• [WORK TO BE COMPLETED]
Among the entries below, one stretch runs from the line that contains "Task: Click the Run Script play icon" through the line that contains "Given: Collapse the". Repeat that stretch exactly, ends included, and only that.

### DATA EXCERPTS

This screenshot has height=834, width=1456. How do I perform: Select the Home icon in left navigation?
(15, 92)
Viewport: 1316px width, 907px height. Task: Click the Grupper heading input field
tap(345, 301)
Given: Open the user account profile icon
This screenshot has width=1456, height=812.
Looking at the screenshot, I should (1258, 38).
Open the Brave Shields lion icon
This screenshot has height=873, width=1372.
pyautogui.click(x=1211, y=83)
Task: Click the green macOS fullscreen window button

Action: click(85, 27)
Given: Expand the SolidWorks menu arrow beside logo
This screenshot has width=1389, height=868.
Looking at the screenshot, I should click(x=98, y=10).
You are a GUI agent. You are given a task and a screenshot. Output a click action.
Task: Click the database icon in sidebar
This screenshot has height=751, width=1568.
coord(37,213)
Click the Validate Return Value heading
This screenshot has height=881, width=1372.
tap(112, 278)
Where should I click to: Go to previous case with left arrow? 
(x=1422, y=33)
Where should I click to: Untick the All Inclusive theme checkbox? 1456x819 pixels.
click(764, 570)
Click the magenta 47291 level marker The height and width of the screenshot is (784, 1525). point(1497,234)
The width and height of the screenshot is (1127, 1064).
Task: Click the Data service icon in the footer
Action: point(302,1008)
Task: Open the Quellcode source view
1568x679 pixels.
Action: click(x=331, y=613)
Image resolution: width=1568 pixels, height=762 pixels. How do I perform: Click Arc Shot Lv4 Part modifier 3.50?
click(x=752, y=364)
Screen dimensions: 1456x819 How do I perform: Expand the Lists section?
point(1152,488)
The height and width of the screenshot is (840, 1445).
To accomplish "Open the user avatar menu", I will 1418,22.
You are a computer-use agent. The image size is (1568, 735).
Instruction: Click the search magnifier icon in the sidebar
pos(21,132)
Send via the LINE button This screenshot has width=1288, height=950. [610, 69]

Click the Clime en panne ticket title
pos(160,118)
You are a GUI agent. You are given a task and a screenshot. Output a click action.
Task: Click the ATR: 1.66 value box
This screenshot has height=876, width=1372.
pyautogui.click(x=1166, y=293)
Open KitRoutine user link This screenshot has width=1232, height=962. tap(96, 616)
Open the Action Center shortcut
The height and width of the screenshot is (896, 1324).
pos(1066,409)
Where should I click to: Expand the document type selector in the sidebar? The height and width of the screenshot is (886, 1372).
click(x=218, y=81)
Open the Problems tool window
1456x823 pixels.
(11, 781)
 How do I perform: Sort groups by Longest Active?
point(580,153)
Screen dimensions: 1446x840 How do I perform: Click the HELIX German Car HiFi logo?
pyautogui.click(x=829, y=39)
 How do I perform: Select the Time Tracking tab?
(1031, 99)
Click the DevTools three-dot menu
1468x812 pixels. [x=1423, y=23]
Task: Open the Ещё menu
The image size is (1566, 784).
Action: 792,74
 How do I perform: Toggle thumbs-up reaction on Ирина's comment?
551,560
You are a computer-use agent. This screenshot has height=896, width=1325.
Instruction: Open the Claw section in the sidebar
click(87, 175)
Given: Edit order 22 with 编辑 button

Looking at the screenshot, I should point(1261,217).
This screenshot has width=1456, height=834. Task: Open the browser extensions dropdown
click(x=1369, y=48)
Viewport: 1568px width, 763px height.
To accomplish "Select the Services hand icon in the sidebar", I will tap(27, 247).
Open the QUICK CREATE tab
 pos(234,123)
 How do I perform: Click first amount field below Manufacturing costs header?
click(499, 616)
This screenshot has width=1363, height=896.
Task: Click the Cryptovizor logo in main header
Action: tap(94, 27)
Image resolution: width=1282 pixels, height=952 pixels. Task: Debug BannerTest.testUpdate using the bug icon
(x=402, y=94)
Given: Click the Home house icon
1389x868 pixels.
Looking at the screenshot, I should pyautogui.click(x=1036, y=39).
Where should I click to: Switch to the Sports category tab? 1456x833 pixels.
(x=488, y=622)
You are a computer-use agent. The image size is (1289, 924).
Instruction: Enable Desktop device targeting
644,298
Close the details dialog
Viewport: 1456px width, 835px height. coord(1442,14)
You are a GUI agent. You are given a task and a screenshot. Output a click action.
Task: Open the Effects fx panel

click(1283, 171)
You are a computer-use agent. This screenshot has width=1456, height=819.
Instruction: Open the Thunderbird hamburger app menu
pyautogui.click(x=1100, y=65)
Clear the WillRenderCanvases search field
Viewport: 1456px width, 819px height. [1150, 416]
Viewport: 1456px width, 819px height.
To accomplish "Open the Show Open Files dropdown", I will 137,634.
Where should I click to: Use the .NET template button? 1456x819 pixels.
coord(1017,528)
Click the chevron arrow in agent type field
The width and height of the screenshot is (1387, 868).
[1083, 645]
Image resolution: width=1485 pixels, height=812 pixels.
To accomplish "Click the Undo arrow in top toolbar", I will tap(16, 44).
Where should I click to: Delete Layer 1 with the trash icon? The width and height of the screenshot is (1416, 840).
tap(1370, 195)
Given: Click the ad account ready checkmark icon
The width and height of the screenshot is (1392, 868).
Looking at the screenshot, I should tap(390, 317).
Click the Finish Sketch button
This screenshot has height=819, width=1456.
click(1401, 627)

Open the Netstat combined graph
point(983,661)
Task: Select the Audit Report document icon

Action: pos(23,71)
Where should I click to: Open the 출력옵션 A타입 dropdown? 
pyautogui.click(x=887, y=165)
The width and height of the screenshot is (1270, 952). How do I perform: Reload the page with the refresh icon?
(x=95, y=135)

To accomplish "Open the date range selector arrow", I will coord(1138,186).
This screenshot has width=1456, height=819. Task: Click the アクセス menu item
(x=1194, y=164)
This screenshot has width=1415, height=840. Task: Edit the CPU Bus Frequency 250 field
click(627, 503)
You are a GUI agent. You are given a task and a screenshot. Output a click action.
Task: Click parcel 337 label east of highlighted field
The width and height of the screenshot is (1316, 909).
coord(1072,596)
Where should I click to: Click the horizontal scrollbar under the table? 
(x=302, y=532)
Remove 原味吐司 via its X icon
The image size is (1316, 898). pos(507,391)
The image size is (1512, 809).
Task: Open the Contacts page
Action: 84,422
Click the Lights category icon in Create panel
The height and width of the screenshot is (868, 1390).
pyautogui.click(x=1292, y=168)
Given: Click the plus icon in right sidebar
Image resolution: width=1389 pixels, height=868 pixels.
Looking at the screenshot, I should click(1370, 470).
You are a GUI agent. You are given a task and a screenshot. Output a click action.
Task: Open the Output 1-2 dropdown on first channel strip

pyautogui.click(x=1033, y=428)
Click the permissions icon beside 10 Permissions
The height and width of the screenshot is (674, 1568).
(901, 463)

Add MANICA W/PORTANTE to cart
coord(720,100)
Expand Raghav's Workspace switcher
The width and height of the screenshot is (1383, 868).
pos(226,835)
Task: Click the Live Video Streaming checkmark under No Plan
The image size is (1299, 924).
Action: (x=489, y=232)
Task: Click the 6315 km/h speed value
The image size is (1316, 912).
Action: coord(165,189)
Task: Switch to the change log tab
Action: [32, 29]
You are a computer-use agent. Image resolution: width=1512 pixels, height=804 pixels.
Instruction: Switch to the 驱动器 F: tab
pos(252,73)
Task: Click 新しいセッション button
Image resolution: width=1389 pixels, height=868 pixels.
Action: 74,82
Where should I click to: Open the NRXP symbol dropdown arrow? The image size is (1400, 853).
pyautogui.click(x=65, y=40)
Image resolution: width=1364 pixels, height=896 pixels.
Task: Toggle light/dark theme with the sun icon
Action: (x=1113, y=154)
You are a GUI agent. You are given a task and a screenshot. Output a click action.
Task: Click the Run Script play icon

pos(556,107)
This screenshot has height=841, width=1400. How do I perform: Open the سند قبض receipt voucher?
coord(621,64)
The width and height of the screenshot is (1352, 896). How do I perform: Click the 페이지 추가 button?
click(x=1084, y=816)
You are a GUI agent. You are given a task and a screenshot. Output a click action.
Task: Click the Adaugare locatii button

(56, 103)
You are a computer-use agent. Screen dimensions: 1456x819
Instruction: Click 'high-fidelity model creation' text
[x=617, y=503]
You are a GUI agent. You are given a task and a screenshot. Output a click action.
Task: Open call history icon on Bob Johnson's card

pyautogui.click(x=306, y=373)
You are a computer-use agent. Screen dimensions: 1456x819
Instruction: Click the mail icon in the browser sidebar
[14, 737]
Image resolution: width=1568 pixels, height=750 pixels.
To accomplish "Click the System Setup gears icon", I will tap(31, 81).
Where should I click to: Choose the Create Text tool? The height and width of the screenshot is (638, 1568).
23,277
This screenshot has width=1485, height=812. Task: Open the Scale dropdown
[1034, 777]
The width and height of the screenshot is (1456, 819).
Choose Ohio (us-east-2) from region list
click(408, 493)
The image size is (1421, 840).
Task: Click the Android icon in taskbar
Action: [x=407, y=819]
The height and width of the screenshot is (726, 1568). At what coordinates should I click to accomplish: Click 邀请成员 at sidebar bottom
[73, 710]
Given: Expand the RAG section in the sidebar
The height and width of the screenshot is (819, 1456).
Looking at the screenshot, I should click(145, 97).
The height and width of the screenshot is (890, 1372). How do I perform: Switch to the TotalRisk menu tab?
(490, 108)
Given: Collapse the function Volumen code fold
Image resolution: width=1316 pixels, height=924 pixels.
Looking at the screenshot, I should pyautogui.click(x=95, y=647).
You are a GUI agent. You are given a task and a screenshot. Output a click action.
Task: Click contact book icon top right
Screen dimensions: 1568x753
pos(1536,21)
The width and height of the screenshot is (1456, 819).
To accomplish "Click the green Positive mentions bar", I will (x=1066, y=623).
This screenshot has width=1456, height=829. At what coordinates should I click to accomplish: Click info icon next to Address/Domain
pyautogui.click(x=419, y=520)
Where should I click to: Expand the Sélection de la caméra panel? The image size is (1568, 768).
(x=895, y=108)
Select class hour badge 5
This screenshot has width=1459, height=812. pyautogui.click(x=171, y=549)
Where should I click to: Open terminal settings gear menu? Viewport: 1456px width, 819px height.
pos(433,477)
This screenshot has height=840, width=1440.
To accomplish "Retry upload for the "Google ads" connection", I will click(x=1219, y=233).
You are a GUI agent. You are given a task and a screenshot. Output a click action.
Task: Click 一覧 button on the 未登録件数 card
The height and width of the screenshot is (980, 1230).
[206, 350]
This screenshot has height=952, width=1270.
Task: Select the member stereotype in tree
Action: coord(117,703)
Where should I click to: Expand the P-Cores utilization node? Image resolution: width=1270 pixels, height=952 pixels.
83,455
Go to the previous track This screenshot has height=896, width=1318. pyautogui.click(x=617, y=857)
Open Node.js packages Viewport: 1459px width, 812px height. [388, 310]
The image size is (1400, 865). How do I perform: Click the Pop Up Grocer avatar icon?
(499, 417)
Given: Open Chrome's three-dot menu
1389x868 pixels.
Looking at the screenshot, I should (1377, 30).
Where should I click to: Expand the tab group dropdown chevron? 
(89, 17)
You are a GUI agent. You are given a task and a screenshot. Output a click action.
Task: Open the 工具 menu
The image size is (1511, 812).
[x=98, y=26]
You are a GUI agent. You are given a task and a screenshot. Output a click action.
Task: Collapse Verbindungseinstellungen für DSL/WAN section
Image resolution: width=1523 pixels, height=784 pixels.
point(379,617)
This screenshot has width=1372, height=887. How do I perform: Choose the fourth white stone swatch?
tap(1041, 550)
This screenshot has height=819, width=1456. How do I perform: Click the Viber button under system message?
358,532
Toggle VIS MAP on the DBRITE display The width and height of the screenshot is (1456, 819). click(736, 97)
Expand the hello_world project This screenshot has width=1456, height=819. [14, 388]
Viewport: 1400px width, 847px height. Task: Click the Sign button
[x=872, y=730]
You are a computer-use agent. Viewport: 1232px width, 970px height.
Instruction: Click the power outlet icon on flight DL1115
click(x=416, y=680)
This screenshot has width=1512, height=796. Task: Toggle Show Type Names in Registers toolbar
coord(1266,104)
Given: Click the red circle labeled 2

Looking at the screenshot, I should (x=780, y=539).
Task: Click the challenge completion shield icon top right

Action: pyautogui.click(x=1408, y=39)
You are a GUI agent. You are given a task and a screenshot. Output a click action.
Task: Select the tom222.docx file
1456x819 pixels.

######

• [SOLUTION TO THE PROBLEM]
Task: Click the Run Script play icon

pos(556,107)
This screenshot has height=841, width=1400. How do I perform: Open the سند قبض receipt voucher?
coord(621,64)
The width and height of the screenshot is (1352, 896). How do I perform: Click the 페이지 추가 button?
click(x=1084, y=816)
You are a GUI agent. You are given a task and a screenshot. Output a click action.
Task: Click the Adaugare locatii button

(56, 103)
You are a computer-use agent. Screen dimensions: 1456x819
Instruction: Click 'high-fidelity model creation' text
[x=617, y=503]
You are a GUI agent. You are given a task and a screenshot. Output a click action.
Task: Open call history icon on Bob Johnson's card

pyautogui.click(x=306, y=373)
You are a computer-use agent. Screen dimensions: 1456x819
Instruction: Click the mail icon in the browser sidebar
[14, 737]
Image resolution: width=1568 pixels, height=750 pixels.
To accomplish "Click the System Setup gears icon", I will tap(31, 81).
Where should I click to: Choose the Create Text tool? The height and width of the screenshot is (638, 1568).
23,277
This screenshot has width=1485, height=812. Task: Open the Scale dropdown
[1034, 777]
The width and height of the screenshot is (1456, 819).
Choose Ohio (us-east-2) from region list
click(408, 493)
The image size is (1421, 840).
Task: Click the Android icon in taskbar
Action: [x=407, y=819]
The height and width of the screenshot is (726, 1568). At what coordinates should I click to accomplish: Click 邀请成员 at sidebar bottom
[73, 710]
Given: Expand the RAG section in the sidebar
The height and width of the screenshot is (819, 1456).
Looking at the screenshot, I should click(145, 97).
The height and width of the screenshot is (890, 1372). How do I perform: Switch to the TotalRisk menu tab?
(490, 108)
Given: Collapse the function Volumen code fold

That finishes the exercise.